What the exercise asks → The expected output is the line holding "You are a computer-use agent. 500x667 pixels." plus every line after it through the end of the listing, copied exactly.

Provided data →
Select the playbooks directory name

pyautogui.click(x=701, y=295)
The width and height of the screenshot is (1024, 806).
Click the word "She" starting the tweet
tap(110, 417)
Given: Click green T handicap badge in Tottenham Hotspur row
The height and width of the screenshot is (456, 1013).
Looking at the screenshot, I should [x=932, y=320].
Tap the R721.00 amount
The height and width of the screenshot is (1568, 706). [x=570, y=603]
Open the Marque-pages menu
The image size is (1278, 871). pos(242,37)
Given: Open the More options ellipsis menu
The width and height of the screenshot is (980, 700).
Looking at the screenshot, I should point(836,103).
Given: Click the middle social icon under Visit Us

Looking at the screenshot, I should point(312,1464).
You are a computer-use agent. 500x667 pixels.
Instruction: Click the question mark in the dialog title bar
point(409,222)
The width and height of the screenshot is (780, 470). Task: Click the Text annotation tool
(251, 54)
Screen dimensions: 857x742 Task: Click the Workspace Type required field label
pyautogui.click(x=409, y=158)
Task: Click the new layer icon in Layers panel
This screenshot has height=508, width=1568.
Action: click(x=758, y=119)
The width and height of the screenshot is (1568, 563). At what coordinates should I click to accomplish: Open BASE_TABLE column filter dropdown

The answer →
You are a computer-use agent. 500x667 pixels.
Instruction: Click the question mark in the dialog title bar
point(409,222)
The width and height of the screenshot is (780, 470). Task: Click the Text annotation tool
(251, 54)
Screen dimensions: 857x742 Task: Click the Workspace Type required field label
pyautogui.click(x=409, y=158)
Task: Click the new layer icon in Layers panel
This screenshot has height=508, width=1568.
Action: click(x=758, y=119)
The width and height of the screenshot is (1568, 563). At what coordinates should I click to accomplish: Open BASE_TABLE column filter dropdown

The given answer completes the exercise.